This exhibition at the Foundling Museum is closing on 20 January 2019. WSG member Miriam al Jamil recently visited and reviews it here.
Ladies of Quality & Distinction, Foundling Museum, London, WC1N 1AZ
Free with cost of entry, until Sunday 20th January, 2019.
The signatures of twenty-one ‘ladies of quality and distinction’ on Thomas Coram’s petition to George II in 1735 was a brave and benevolent gesture of support for Coram’s determined efforts to establish the Foundling Hospital. It took four more years before a Royal Charter was finally granted, but mention of the ladies was by that time excluded. Coram’s project picked uncomfortably at the scabs which covered the moral duplicity at the heart of one of society’s greatest ills, that of the plight of mainly poor women, faced with a stark choice when they found themselves pregnant and abandoned. One of the objections levelled against Coram’s project was that it risked becoming a convenience for the wealthy men who fathered illegitimate babies, so the support offered by Coram’s ‘ladies of quality’ defiantly claimed the moral high ground as an act of female collective compassion.
This exhibition follows on from last Autumn’s display which focused on the desperate deed of child murder, and explores the ways in which women of different classes were involved in giving life and succour instead. The efforts made in recent years at the museum to recover the lives of the mothers who brought their babies to the Hospital are now matched by this impressive gathering of portraits in the Picture Gallery, drawn from country houses, galleries and private collections to propose a collective identity for the women who gave their support. The paintings vary in size and quality and several are shown as good photographic copies, evidence of the effort required to assemble and connect these women. One of the most interesting paintings is shown in a reproduction. It depicts Juliana, Duchess of Leeds with a group of Ladies and Maids of Honour in Greenwich Park, by Charles Phillips 1730, (private collection). The women talk informally in the park setting in a manner normally reserved for male groups, a point made in the catalogue. Enclaves of male privilege represented in homosocial group portraits are familiar in works by William Hogarth, Joshua Reynolds and Johann Zoffany but it was rare that women would be celebrated together in a painted space other than in a family conversation piece. The painting exemplifies shared female experience and interests beyond familial bonds which the arrangement of paintings in the Picture Gallery together represent with difficulty. The stylistic disparities between the paintings necessitate a non-art historical reading and highlight instead the unity of purpose the women shared, when other aspects of their lives kept them apart.
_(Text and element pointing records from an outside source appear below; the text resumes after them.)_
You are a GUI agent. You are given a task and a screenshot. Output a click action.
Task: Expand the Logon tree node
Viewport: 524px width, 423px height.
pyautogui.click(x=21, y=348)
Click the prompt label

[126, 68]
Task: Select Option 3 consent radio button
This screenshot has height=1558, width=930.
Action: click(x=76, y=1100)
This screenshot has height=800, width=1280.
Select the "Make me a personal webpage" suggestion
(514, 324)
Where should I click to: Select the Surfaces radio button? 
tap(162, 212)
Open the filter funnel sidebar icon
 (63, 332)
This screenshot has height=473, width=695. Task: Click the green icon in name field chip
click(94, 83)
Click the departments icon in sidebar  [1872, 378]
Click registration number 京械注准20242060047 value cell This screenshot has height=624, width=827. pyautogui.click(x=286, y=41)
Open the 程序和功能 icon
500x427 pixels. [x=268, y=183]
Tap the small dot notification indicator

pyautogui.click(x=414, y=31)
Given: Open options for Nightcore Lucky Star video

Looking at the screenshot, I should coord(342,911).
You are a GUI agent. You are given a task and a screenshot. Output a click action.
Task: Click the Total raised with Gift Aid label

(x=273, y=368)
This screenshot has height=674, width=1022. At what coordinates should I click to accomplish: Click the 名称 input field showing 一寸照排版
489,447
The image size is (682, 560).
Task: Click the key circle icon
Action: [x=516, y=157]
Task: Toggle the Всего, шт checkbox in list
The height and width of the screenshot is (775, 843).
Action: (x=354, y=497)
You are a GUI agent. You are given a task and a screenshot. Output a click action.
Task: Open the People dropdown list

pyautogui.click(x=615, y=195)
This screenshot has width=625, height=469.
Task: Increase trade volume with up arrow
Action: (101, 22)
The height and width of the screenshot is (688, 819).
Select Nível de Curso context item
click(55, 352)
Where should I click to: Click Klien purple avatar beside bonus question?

The different fortunes and trials of the women in the upstairs Picture Gallery are mirrored by the women in the display downstairs and it becomes clear that the death of vulnerable babies impacted on the lives of all classes of women. The oil paintings of signatories are supplemented by the documents on show downstairs which offer glimpses of the lives of inspectors, wet nurses, matrons, domestic staff and a few inmates who spent their lives in the hospital due to disability, many of whom are named. These ledgers and letters reveal the logistical complexities posed by managing the network of people involved in the care of the children. Intriguingly, as an alternative to the more usual satirical characterisation of slovenly eighteenth-century wet nurses and foster carers, we see the example of wet nurse ‘Mrs. Crook’ desperate to keep her charge in 1768, ‘for any price rather than part with her’, but unable to offer the required apprenticeship to do so. We also find a nurse who was infected, probably by syphilis, by the baby she cared for. Some of the objects displayed centre inevitably on feeding children: a ‘pap boat’ for early solid food, a plate, cup and utensil set for use by Foundling children and a watercolour View of the Girls’ Dining Room, 1773 by John Sanders (1750-1824) which shows the girls being served and supervised. Photographs supplement the early documents to give a glimpse of Foundling staff and children into the twentieth century. These include the memorable image of a cook at the Foundling Hospital premises when it was at Berkhamsted in the 1940s concentrating on her task as she tackles a joint of meat with her carving knife, sleeves rolled and hair frizzy from the heat of the kitchen.
The exhibition title directs our attention at the paintings of aristocratic women and perhaps does not prepare us for the less prestigious array of items mainly selected from the Foundling archives. These separate elements complement each other to celebrate the shared efforts of so many women to ensure that the helpless babies entering the Foundling had a chance at life they would otherwise be denied.